### Problem set
- a) In the passage on scientific theories and models, what upper bound on the number of "Volume Up" clicks is given as an example?
- b) Write the next part of the passage on scientific theories and models, picking up after its last sentence.

### Reading passage

Well, while you can't be 100% sure, you can do some tests to increase your confidence in your conclusion - or reject your theory if the tests invalidate its predictions. So, what are it's predictions? A prediction is anything that the theory says will happen according to its rules if you do some kind of experiment, if you "poke" the system in some way. Yours is not a very complicated theory, so it doesn't have a lot of predictions. One of them is that clicking the "Volume Up" button repeatedly unblocks the phone under the described circumstances. Another is more interesting from the perspective of experimental check:
- If the theory is true, then if you go into that menu and cause your
phone to become blocked, and then do nothing, it will never unblock.
So you set up an experiment: you enter the problematic menu, and leave your phone alone for some time. Say you come back 10 min later, and you discover that your phone is working just fine! Well, then, that means that your theory was wrong, there's no way around it!
Let's take a closer look
Now, this same sort of thing happens when it comes to our scientific understanding of the world. However, scientific theories are usually more expansive frameworks, with more "moving parts", and are significantly more formal and more precise.
For example, the problem with saying "if you click the 'Volume Up' button a number of times" is that it's not very clear what that means. Is it enough to click two or three times? Can you conclude that the theory is wrong if you click 20 times, and nothing happens? Perhaps sometimes it takes about 500 clicks, because of something that happens internally in the phone that causes the number to vary wildly.
Suppose now that the "phone unblock theory" is true. You could improve it by performing lots of experiments and then putting some numbers in it. Maybe you can come up with an upper bound: "it takes < 10 clicks". Or maybe you're able to determine the exact number of clicks. Now all of a sudden you have things in your theory that are quantifiable. You can measure and/or count things and produce inferences based on that.
Another thing to note here is that the "phone unblock theory" describes this behavior of the phone in a "high level" way; it doesn't actually describe the underlying mechanism that unblocks the phone. For that, you'd need to understand how the internal details of the phone work, how its hardware and software components interact. In other words, you'd need a deeper, more fundamental "low level" theory that captures your understanding of the inner workings of the phone, and a way to relate it to the more high level theory you started with - to show how the high level theory emerges from the more fundamental one.
What's a "model"?
“A theory is a model of the universe or a restricted part of it"
The word "model" just means "a representation", "a description". It's a "model" because, while it captures some aspect of reality (describes some structure and/or behavior, relates some elements together, talks about rules and quantities), it's always different from the real thing in some way.
Consider a bust, a three-dimensional clay model of a person; it captures someone's likeness, but ignores details deemed less important or irrelevant for the artist's purpose. E.g. it represents the shape of the face, and even wrinkles, but not small pores, or individual strands of hair, or internal organs, or the fabric of the clothing, or even color of anything.
It's a strategic simplification of the real thing; an abstraction of something concrete.
So is every scientific model. There are always assumptions made, and things that are ignored, aspects of the phenomenon that are deemed unimportant for the core problem, effects that are considered irrelevant. So you always have to keep in mind that, if you're trying to understand some real-world phenomenon using any theoretical framework, there are assumptions that are being made, and check if those assumptions are reasonable for the real-world problem you're dealing with.

### Data provided
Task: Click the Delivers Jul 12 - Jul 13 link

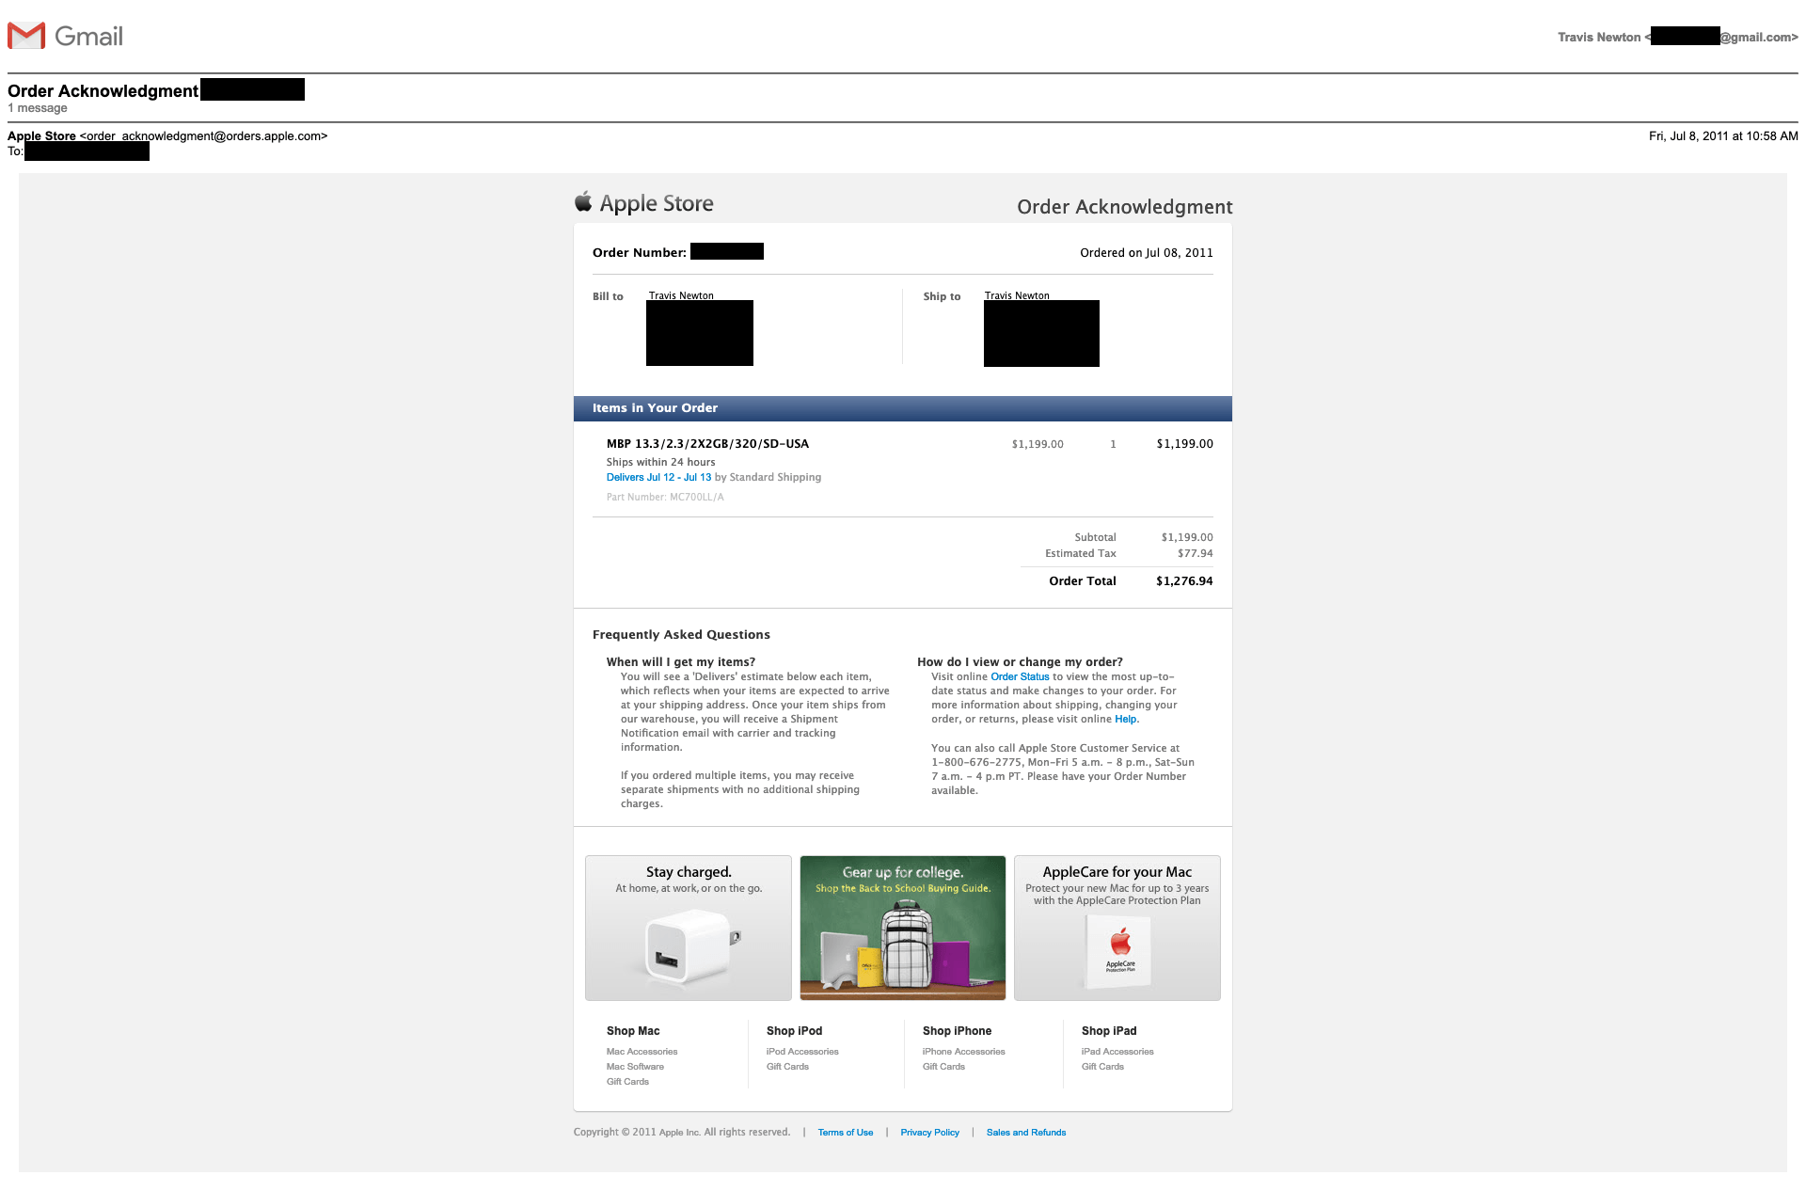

### Per-task answers
- a) It takes fewer than 10 clicks.

- b)
How this manifests in science? For example, consider the exponential growth curve that describes how population size changes over time - e.g. a number of water lilies in a pond. It's a theoretical model capturing the essence of the scientific understanding of how populations grow. It involves a certain formula that relates time and population size, and or quantities like the current population size and future population size. It produces a curve like the one below. It comes with the premise that the exact number of individuals is not all that important, and what the model cares about is the overall trend; it comes with the understanding that if for day 5 the formula outputs the number 9.73, it doesn't mean that there's somehow 9.73 water lilies, but that there's 9 or 10 fully formed individuals. It involves an assumption that for the duration of interest the water lilies don't run out of space to expand (there's always more than enough pond left uncovered).

It also involves an understanding that if the assumption that there's always enough free surface left in the pond is wrong, then the model is not applicable (or is only applicable in for the initial time period - there, it's "good enough"). The fact that the resources are now limited affects the curve, and at some point the original model starts giving wrong predictions (it significantly overestimates the population size).
To take such circumstances into consideration as well, a more general, more accurate model is needed. And so there's a different formula that better captures what's actually going on:

But this is still a model, a strategic simplification of the more complicated reality.
But what about "laws"?
A "law" has no special meaning/status in science. It's not used to denote an unassailable truth. The word "law" is just a synonym for "rule", "formula".
Some "laws" are only approximate, some are better established than others, some are so well established they are considered fundamental. But it's all ultimately models.
But what about Newton's law of gravity?
Well, it's just a formula describing how gravity works, being a part of the overall Newtonian theory of gravity. And today we know it's not exactly right. It's superbly accurate for everyday scenarios, but it starts to break down in circumstances involving things like black holes - in those regimes, it stops producing correct predictions, the calculations produce results that don't closely match what's actually observed.
That's the whole reason why we have the theory of general relativity, which is a more fundamental, more encompassing theory of gravity, which, by the way, reduces to — or matches — Newtonian gravity in non-relativistic scenarios. You don't throw away what worked before; you throw away the parts that were wrong, and produce a refinement.
All of science is like this
All of science is built on such models; it's ideally built on falsifiable theories, that you can experimentally test in different ways to increase your confidence in the theoretical description, or find out what aspects of it are wrong, and where the boundaries of its applicability are. Some aspects of a scientific theory will be firmly supported by experiments, others will be on the frontier of our knowledge and technology, and some will be beyond our technological capability. Other aspects will be of a more conceptual nature, and will be more a reflection of how we think about things, rather than of the underlying structure. You can have more than one theory of the same phenomenon that conceptually describe it in different ways, and go about establishing their formal mathematical structure and formulas differently, but ultimately give the same predictions. Or you can have theories that mostly give the same predictions, except for a few things that we haven't been able to check yet - enabling us to eventually establish which of the two theories is more generally correct.
On their own, facts are just data - and you can't really do anything with data unless you have some interpretative framework that puts it into context, that offers you some perspective from which you can understand what the data means. A scientific theory is such an interpretative framework, "battle tested" through various experimental checks it has been subjected to, with all the caveats about assumptions made, about applicability, and about known and unknown limits, that go with the scientific approach.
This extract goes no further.